I challenged the girls in my class to a push-up contest; in the end it became a push-up or sit-up contest just to allow for different body types. Anyway, I promised one piece of candy for every repetition–I have ulterior motives due to an upcoming lesson: I need to know how many they can do when pushed to the limit of their ability–I'm supposed to reward them if they can double their number in a given time-frame.
I figured on about ten to twenty per girl on their first try.
It's a good thing I didn't offer a quarter per push-up like I was going to! I'd be mortgaging my house. One twelve-year-old girl did 100 sit-ups. One Hundred! Who could have predicted that?! These were honest-to-goodness sit-ups, and I think she only quit after 100 because she got bored. I swear she wasn't even perspiring! What, in a month she's really going to come back and do two hundred?
I know I'm physically pathetic–I get that. I pummel myself regularly about my inability to fit in any kind of regular physical exercise–my only claim to a non-sedentary lifestyle is my job–I am on my feet twelve to sixteen hours a day.
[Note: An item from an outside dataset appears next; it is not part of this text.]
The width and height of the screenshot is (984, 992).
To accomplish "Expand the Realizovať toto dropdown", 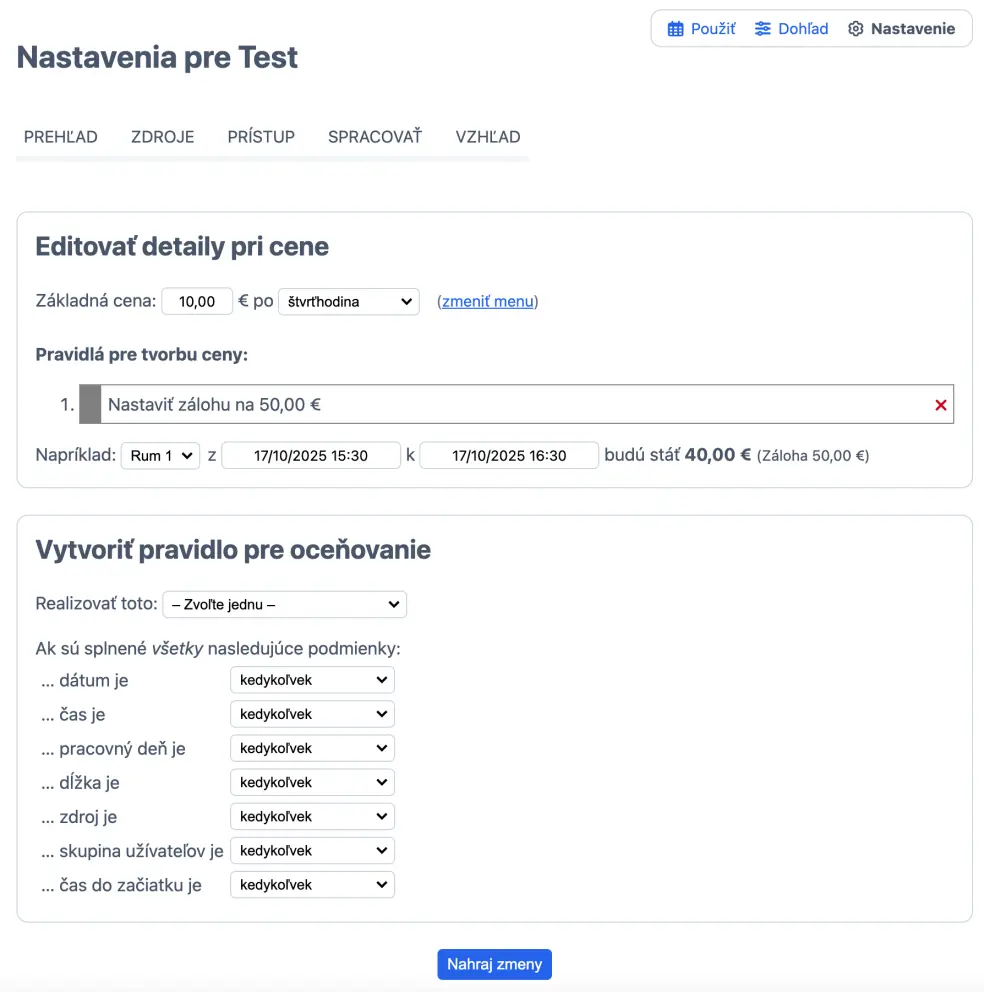I will (x=284, y=604).
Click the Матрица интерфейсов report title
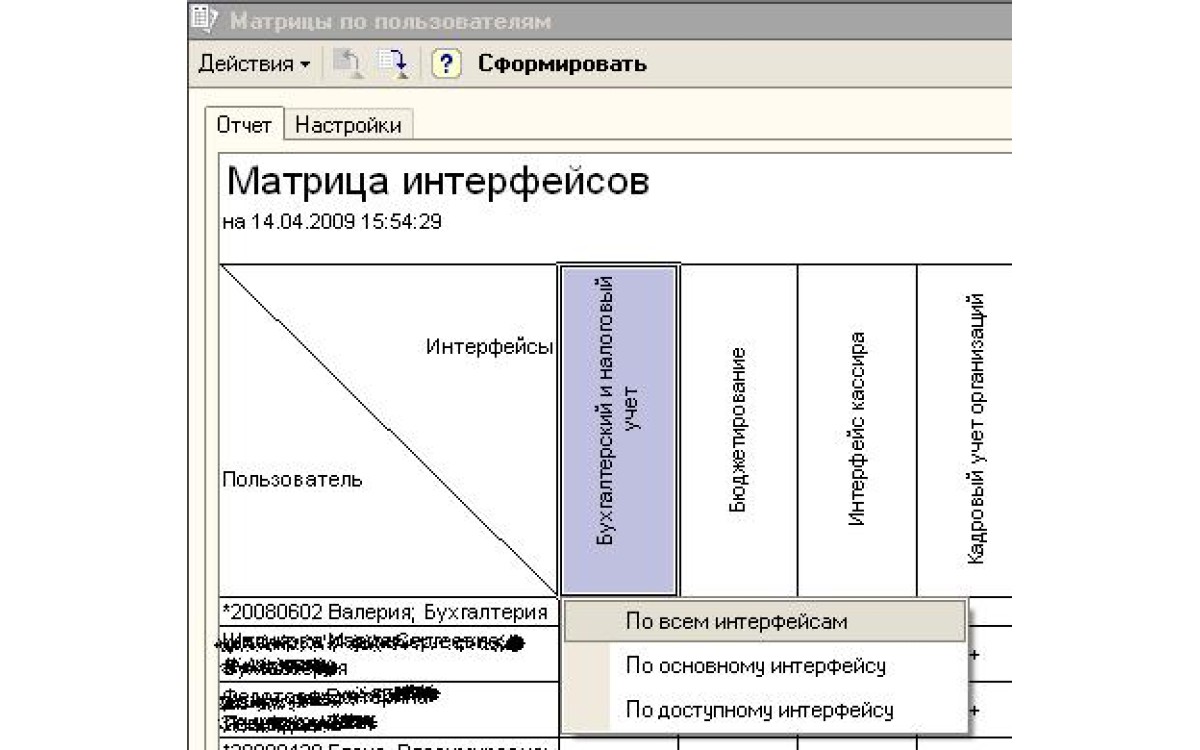 (438, 183)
But 100 sit-ups?
I just got down on the mat and tried–I can do twelve before my brains start to bulge out my ears; I'd report on push-ups, too, but my wrists would probably snap and then I'd really be sedentary because I'd no longer have a job at all.
I've always toed the line–whoever drew it, my whole life. I always turned in my library books, kept my hands and feet inside the vehicle, fastened the seatbelts, ate the vegetation, earned a 4.0 GPA, attended every church meeting, read, prayed, studied, said Yes, I can do that for you–I'm pretty compliant. So why is it that I've been able to tune out all the admonitions toward physical health? Hmmm?
This lesson I have to teach next week is proof positive that the commandment to care for our physical health is just as binding as the commandment to serve one another or to be honest, and yet I've managed to avoid the issue my entire life.
I get up there every Sunday and I assure these girls that all things are possible; that they can make positive changes, they can succeed, they can achieve. I cannot get up there and promise them things I don't believe are true in my own life–and so the question raging today is how? I believe the principle is true; I doubt my own capacity–I have, after all, been starting and failing exercise routines for twenty years. Maybe the real question is why? Why do I fail and how do I avoid failing again?